• [Source records]
• • •
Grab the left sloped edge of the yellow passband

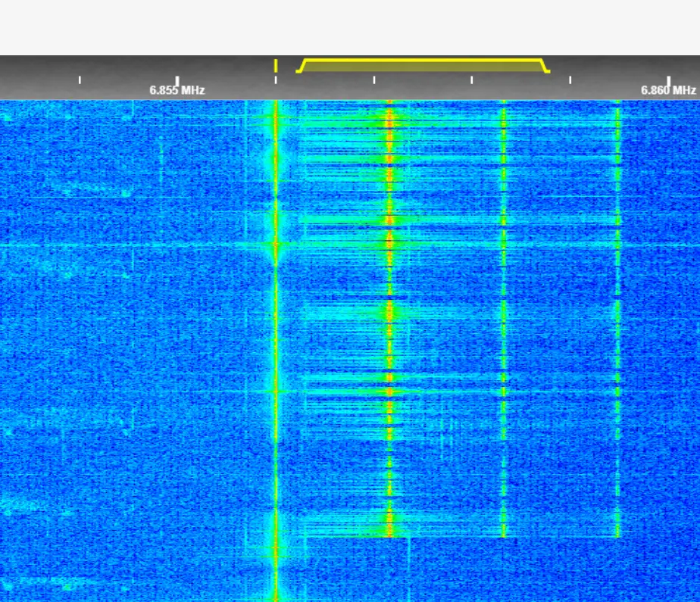[301, 67]
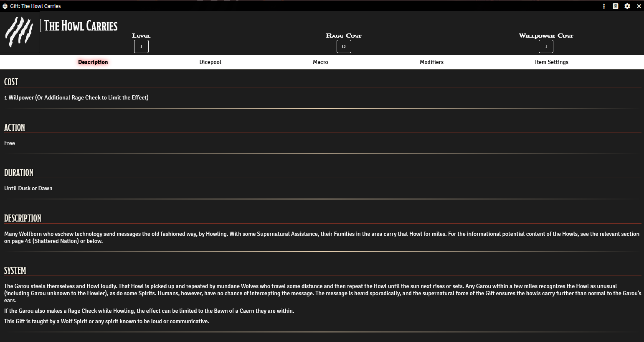Screen dimensions: 644x342
Task: Select the Level value box
Action: click(x=141, y=46)
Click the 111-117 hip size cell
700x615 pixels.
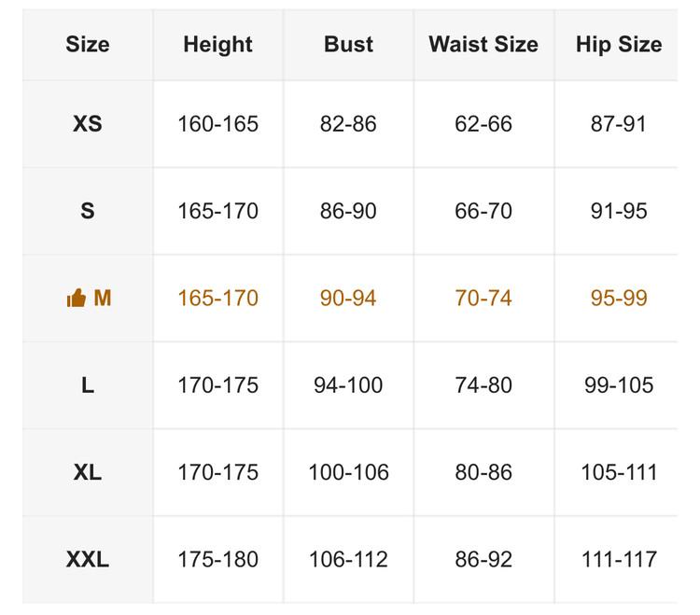click(x=618, y=560)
• • •
• [What you have to do]
Once the images are removed, print the remaining data exactly as it appears above.

• [Response to this task]
Grab the left sloped edge of the yellow passband

[301, 67]
Screen dimensions: 644x342
Task: Select the Level value box
Action: click(x=141, y=46)
Click the 111-117 hip size cell
700x615 pixels.
click(x=618, y=560)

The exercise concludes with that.